Benching a hero: How CB East is failing our kids amidst a mental health crisis
In the heat of a Friday night lights showdown against rival Neshaminy on October 10, 2025, Mike “Moose” Moosbrugger, Central Bucks East’s beloved assistant football coach, did what any true protector would do: He stood up for his players. Eyewitness accounts from fellow coaches and the kids themselves paint a picture of dirty hits designed to injure CB East’s boys. Moose confronted the referee with the fierce passion of a father shielding his own, only to be ejected. What followed wasn’t justice or even fundamental fairness; it was a leadership disaster. Principal Chad Watters issued an ultimatum: Resign by Monday or face firing by season’s end. No investigation. No chance for witnesses to share their side, contradicting the referee’s skewed version. Instead, Moose got slapped with an indefinite campus ban, far exceeding the Pennsylvania Interscholastic Athletic Association’s maximum penalty for such ejections: just two games.

■ **Data extract**
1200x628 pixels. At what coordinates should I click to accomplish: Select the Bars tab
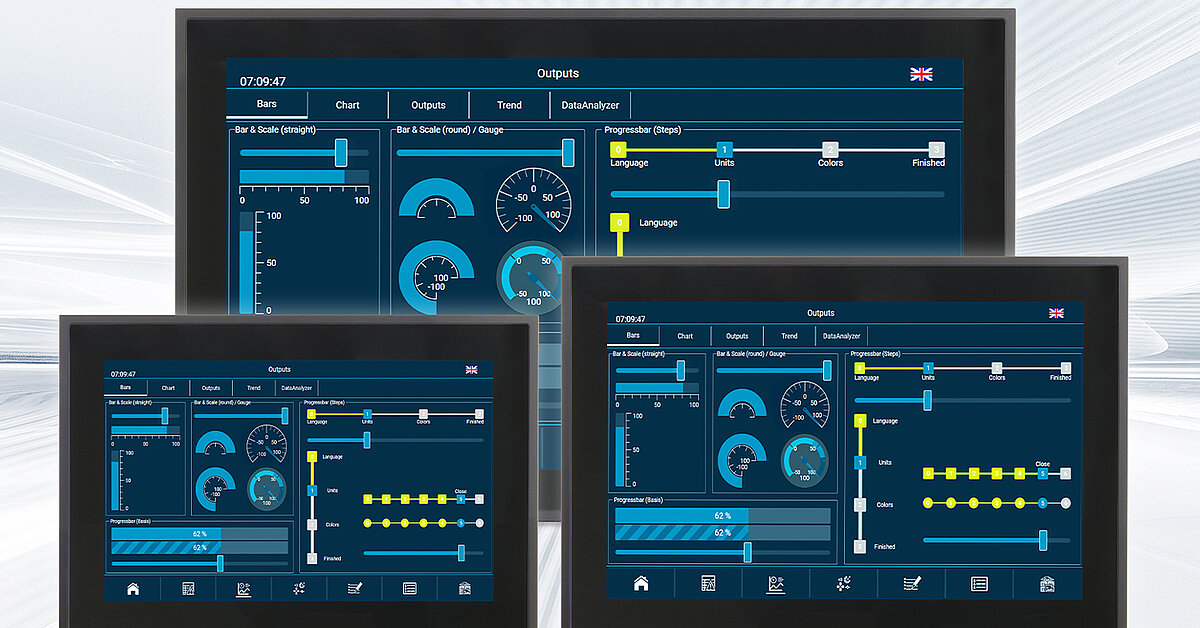pos(267,105)
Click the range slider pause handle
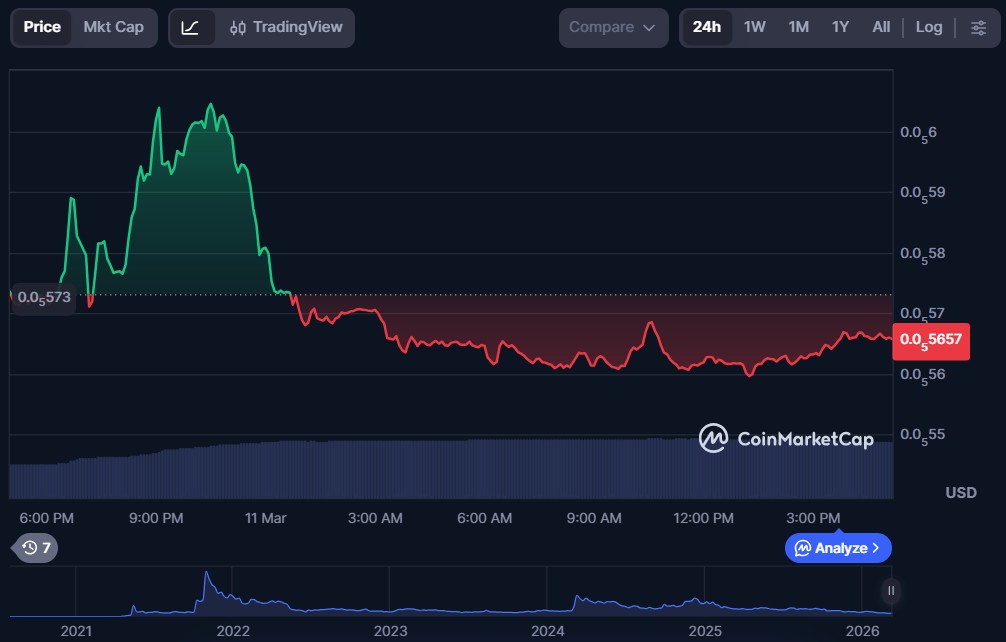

■ **What you are asked to do**
Using the piece on the CB East coach's ejection, answer these questions:
(a) Which rival team was CB East playing on October 10, 2025?
(b) What ultimatum did Principal Chad Watters give?
(c) What is the Pennsylvania Interscholastic Athletic Association's maximum penalty for such ejections?

■ **Answer space**
(a) Neshaminy
(b) Resign by Monday or face firing by season's end
(c) Two games